JOB ::
Answer these questions from the text on Swagger and HATEOAS.
(a) What two uses does Swagger's description of operations and payloads allow it to serve for an API?
(b) What states can the toaster in the talk's example have?
(c) What do clients use to decide whether invoking a URI makes sense?

PAGE EXTRACT ::
>>>

Swagger describe the operations that can be performed on an endpoint and the payload (including headers and the expected representation formats) that needs to be sent to the service and also describe what a client might expect as response. This allows Swagger to be used both as documentation as well as testing-framework for the API. Due to the tight coupling of Swagger to the API it behaves much like a typical RPC service description, i.e. similar to WSDL files in SOAP or stub or skeletton classes in RMI or CORBA. If either the endpoint changes or something in the payload changes, clients implementing against a Swagger documentation will probably break over time just reintroducing the same problems typical RPC implementations have.
REST and HATEOAS, on the other side, are designed for disovery and further development. REST isn't a protocol but an architectural style to start with that describes the interaction flow between a client and server in a distributed system. It basically took the concepts which made the Web so successful and translated it onto the application layer. So the same concepts that apply to the browsable Web also apply to REST. Therefore it is no miracle that also HATEOAS (the usage of and support for links, link relations and link names) behave similar to the Web.
On designing a REST architecture it is benefitial to think of a state machine where a server provides all of the information a client needs to take further actions. Asbjørn Ulsberg held a great talk back in 2016 where he explains affordances and how a state machine might be implemented through HATEOAS. Besides common or standardized media-types and relation names no out-of-band knowledge is necessary to interact with the service further. In the case of the toaster example Asbjørn gave in his talk, a toaster may have the states off, on, heating and idle where turning a toaster on will lead to a state transition from off to on followed by a transition to heating till a certain temperature is reached where the state is transitioned to idle and switches between idle and heating till the toaster is turned off.
HATOAS will provide a client with the information on the current state and include links a client can invoke to transition to the next state, i.e. turning the toaster off again. It's important to stress here, that a client is provided by the server with every action the client might perform next. There is no need for a client implementor to consult any proprietary API documentation in order for a client to be able to interact with a REST service. Further, URIs do not have to be meaningful or designed to convey a semantical-expressive structure as clients will determine whether invoking that URI makes sense via the link-relation name. Such relation names are either specified by IANA, by a common approach such as Dublin Core or schema.org or by absolut URIs acting as extension attributes which might point to a human-readable description, which further might be propagated to the user via mouse-over tooltips or such.
I hope you can see by yourself that Swagger is only needed to describe RPC Web-APIs rather than applications that follow the REST architectural design. Messages exchanged via REST APIs should include all the information needed by a client to make informed choices on the next state transition. As such it is benefitial to design such message flows and interactions as state machine.
Update:
How are Swagger and HATEOAS mutually exclusive? The former documents your endpoints (making auto-generating code possible) and the latter adds meta-information to your endpoints which tell the consumer what they can do (i.e. which other endpoints are available). These are very different things.
I never stated that they are mutually exclusive, just that they serve two different purposes, where if you follow one approach the other gets more or less useless. Using both does not make any sense though.

<<<

PROVIDED DATA ::
>>>

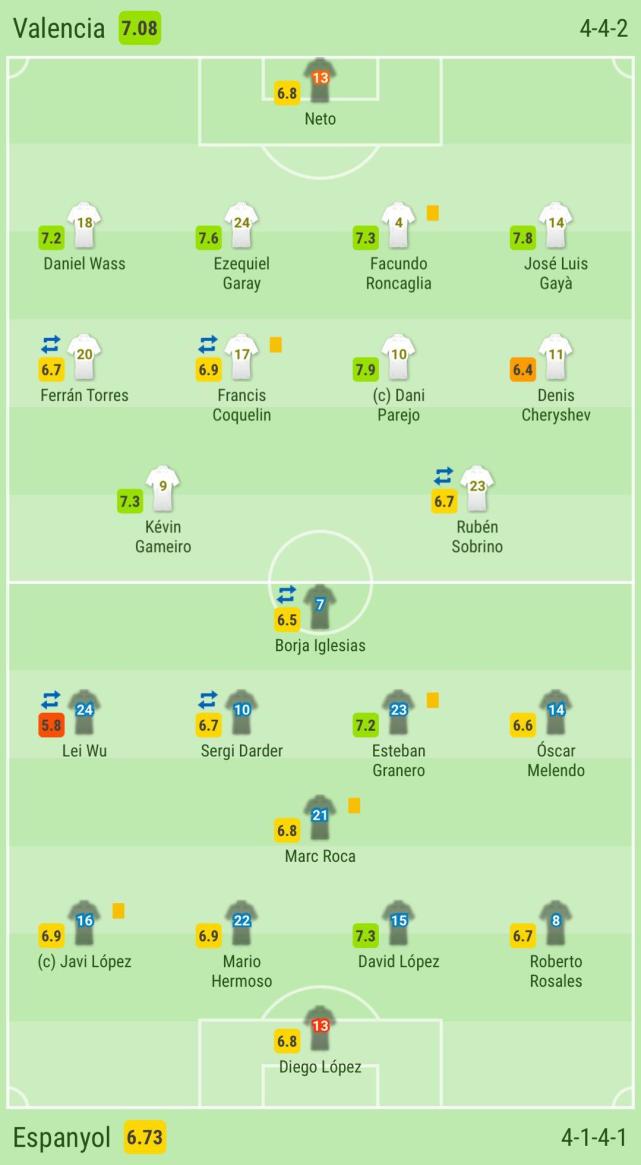This screenshot has height=1165, width=641.
Task: Click substitution arrows next to Ferrán Torres
Action: (51, 344)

<<<

SOLVED EXERCISE ::
(a) Documentation and a testing framework for the API.
(b) Off, on, heating, and idle.
(c) The link-relation name.